Given records:
★ ★ ★ ★

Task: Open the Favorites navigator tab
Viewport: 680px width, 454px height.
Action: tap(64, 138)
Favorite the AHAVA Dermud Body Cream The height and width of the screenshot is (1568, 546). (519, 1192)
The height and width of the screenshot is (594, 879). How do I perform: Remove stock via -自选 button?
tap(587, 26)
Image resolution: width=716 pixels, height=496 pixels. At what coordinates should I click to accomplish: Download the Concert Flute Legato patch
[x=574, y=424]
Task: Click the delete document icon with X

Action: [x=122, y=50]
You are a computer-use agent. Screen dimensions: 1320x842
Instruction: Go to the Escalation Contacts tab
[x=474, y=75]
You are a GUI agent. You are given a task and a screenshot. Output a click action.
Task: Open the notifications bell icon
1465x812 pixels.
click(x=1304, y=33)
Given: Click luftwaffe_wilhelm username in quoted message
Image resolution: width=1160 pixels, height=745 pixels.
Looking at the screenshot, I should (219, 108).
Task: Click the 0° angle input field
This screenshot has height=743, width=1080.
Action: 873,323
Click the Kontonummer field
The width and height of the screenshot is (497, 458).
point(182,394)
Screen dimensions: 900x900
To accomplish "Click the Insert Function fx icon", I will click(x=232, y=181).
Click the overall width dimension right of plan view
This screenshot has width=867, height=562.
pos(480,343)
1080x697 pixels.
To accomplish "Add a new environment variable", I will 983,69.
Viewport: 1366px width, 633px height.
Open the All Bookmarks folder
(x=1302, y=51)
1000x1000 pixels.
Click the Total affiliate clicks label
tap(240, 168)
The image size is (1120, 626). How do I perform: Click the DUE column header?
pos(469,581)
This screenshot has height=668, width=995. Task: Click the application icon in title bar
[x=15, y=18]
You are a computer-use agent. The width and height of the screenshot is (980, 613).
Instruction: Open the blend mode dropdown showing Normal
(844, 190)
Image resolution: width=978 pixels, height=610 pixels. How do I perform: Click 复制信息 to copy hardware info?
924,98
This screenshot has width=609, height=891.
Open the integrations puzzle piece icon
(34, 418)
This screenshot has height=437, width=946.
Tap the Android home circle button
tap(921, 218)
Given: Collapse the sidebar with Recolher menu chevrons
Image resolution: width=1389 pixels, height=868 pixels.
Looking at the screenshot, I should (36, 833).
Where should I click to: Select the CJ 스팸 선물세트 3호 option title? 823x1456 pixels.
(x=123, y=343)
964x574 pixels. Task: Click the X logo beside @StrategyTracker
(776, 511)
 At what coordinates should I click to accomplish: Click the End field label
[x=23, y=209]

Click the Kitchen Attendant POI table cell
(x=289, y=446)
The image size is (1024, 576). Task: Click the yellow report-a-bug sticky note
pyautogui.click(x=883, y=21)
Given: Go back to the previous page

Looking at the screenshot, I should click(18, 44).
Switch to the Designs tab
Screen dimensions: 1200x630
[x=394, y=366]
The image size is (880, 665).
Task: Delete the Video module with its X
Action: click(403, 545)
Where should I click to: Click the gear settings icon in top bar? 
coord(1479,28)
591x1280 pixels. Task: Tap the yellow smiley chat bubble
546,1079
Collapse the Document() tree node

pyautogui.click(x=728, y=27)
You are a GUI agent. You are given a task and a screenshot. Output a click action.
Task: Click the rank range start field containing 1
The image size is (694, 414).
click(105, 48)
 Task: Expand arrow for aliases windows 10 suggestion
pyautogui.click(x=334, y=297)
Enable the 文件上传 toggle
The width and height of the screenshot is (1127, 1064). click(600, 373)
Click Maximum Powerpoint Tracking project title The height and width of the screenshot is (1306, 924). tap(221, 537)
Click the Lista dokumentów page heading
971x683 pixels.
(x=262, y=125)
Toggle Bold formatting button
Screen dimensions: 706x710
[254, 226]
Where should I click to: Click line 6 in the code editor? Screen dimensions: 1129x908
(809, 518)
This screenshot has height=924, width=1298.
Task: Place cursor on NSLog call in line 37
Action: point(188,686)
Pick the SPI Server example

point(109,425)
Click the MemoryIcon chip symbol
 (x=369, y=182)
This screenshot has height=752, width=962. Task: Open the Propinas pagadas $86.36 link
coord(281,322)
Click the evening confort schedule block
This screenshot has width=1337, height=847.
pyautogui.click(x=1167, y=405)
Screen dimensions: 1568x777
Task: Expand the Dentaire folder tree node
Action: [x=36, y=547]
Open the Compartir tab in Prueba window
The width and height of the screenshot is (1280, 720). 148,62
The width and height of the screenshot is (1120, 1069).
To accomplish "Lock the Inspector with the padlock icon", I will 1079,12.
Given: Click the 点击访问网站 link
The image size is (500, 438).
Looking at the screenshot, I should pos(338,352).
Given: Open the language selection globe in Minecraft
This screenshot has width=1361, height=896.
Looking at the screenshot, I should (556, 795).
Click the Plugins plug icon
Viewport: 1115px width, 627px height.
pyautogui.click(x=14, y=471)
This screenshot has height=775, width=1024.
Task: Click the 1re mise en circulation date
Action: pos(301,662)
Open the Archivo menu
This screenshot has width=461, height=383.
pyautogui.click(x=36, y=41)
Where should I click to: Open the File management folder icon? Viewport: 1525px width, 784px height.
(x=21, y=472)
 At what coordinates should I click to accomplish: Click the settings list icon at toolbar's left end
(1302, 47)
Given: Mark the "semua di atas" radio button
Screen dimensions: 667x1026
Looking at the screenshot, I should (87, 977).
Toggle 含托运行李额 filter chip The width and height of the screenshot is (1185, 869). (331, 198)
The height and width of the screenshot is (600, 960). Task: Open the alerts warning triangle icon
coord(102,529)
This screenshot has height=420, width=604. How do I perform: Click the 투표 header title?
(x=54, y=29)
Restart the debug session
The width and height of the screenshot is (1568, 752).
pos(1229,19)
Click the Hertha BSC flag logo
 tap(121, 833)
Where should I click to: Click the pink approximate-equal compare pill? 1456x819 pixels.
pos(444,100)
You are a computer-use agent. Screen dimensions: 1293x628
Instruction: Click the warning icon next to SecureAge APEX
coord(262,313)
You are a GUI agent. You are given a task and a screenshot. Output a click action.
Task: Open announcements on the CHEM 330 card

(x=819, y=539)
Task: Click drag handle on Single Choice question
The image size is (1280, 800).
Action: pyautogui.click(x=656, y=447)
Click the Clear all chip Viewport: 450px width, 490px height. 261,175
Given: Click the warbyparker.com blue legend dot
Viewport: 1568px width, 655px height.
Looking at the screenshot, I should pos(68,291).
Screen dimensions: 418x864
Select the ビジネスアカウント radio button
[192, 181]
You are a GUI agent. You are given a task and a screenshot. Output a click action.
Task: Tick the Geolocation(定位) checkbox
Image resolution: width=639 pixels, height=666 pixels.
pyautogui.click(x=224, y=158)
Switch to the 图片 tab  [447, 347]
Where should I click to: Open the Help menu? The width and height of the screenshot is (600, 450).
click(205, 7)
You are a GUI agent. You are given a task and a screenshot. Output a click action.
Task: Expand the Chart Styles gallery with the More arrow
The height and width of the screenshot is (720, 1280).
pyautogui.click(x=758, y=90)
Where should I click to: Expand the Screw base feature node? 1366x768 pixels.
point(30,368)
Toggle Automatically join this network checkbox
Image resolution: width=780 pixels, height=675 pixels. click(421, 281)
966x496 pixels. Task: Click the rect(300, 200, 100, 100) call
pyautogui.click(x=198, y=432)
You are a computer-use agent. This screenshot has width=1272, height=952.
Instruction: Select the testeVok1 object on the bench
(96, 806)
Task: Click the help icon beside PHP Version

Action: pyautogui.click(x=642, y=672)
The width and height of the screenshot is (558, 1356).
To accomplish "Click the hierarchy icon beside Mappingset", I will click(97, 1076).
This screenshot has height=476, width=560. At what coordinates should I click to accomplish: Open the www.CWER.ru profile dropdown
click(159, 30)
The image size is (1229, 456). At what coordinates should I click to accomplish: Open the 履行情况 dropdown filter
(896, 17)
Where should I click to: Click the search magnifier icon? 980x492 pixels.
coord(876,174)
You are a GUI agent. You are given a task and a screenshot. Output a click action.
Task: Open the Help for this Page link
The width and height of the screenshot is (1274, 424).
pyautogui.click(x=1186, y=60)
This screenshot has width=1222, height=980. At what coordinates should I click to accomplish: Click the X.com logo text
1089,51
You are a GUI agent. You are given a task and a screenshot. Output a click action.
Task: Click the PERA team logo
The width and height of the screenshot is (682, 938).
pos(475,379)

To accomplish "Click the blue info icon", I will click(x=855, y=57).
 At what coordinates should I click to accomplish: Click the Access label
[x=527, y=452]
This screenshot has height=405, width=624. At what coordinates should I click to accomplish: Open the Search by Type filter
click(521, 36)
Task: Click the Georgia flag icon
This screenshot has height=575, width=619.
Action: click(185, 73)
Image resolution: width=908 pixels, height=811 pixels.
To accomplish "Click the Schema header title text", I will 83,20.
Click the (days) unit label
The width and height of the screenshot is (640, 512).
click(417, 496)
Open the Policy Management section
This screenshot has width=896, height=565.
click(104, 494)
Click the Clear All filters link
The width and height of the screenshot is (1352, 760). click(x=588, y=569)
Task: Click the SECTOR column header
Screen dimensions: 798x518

★ ★ ★ ★

About this task:
Return each line from the material that includes the string "computer".

Task solution:
You are a computer-use agent. Screen dimensions: 1320x842
You are a computer-use agent. The width and height of the screenshot is (980, 613).
You are a computer-use agent. Screen dimensions: 1293x628
You are a computer-use agent. This screenshot has width=1272, height=952.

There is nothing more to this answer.